When she finally reached her dorm room, she closed the door behind her, slid to the floor, buried her face in her hands, and let the adrenaline crash over her. Her body shook with heavy breaths. Beneath the shock and rage, however, there was something else: A heat. A dark, intoxicating thrill.
She had wanted to hurt Rhea. She had wanted to destroy her. For the first time in her life, she hadn't turned the other cheek; she had shattered someone else's. The sheer, dominant power of that violence terrified her. Her mind and heart, rigidly conditioned by years of strict morality, were completely overwhelmed by the transgression. Unable to process the intoxicating high of absolute dominance intellectually, the adrenaline bypassed her rational thought entirely, sinking heavy and hot into her pelvis, awakening a dormant, wet throb between her legs.
Rhea stood frozen in the library atrium long after Prachi had left.
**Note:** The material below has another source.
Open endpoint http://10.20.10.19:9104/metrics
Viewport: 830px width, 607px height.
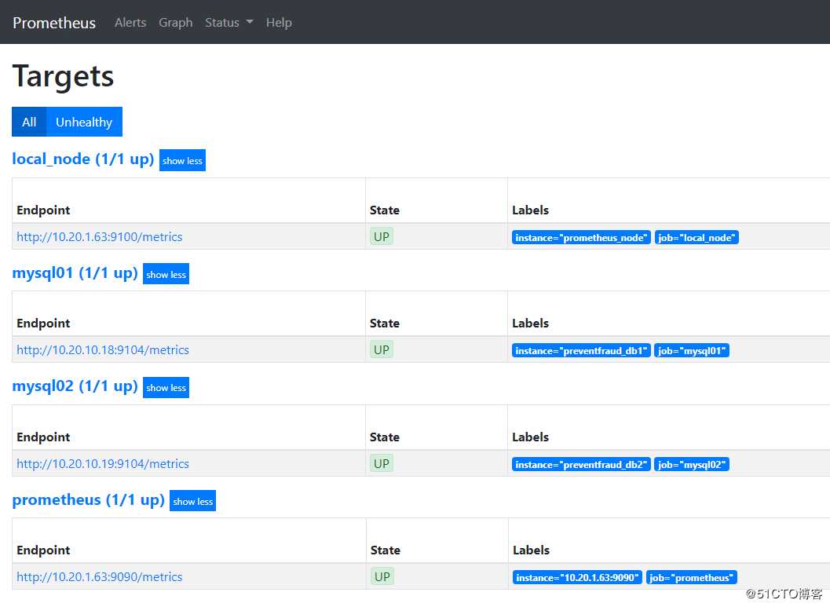(103, 464)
Her cheek was on fire. Her pride was in ashes. But her body...
She pressed her thighs together, trying to ignore the insistent pulse between them. It was absurd. It was wrong. Prachi had humiliated her in front of everyone. She should be furious. She was furious.
But every time she replayed the moment—the crack of the slap, the fire in Prachi's dominant eyes, and the realization that the mouse could actually bite—her brain couldn't rationalize the defeat. Because her ego guarded her heart from feeling vulnerable, the sheer shock of being physically overpowered was routed directly into biological instinct: a traitorous, submissive thrill pulling at her core.
"She's nothing," Rhea told herself. "A scholarship nobody. A mouse."
But mice didn't slap like that. They didn't look at you like they wanted to eat you alive.
Tanya appeared at her elbow, her expression a mix of concern and barely concealed amusement. "You okay, babe? That looked like it hurt."
Rhea lowered her hand from her cheek. The skin was already reddening, and the imprint of Prachi's fingers was visible. She would have to cover it with makeup. Everyone had seen it. Everyone knew.
"I'm fine," she said coldly. "She'll pay for this. They'll all pay."
But as she walked out of the library with her thighs sticky from this unwanted, purely primal arousal, she wondered who exactly was going to pay and for what.
-----
Daya heard about the library slap from Anjali, who had heard about it from a distressed university administrator. She sighed heavily as she kneaded dough for tomorrow's bread. "Those girls need a mother. Or at least a really good therapist." She paused, her hands stilling. "Maybe both. God knows I needed both when I was their age."
She returned to kneading the dough, but her thoughts lingered on the two young women tearing each other apart without realizing they were tearing themselves apart in the process.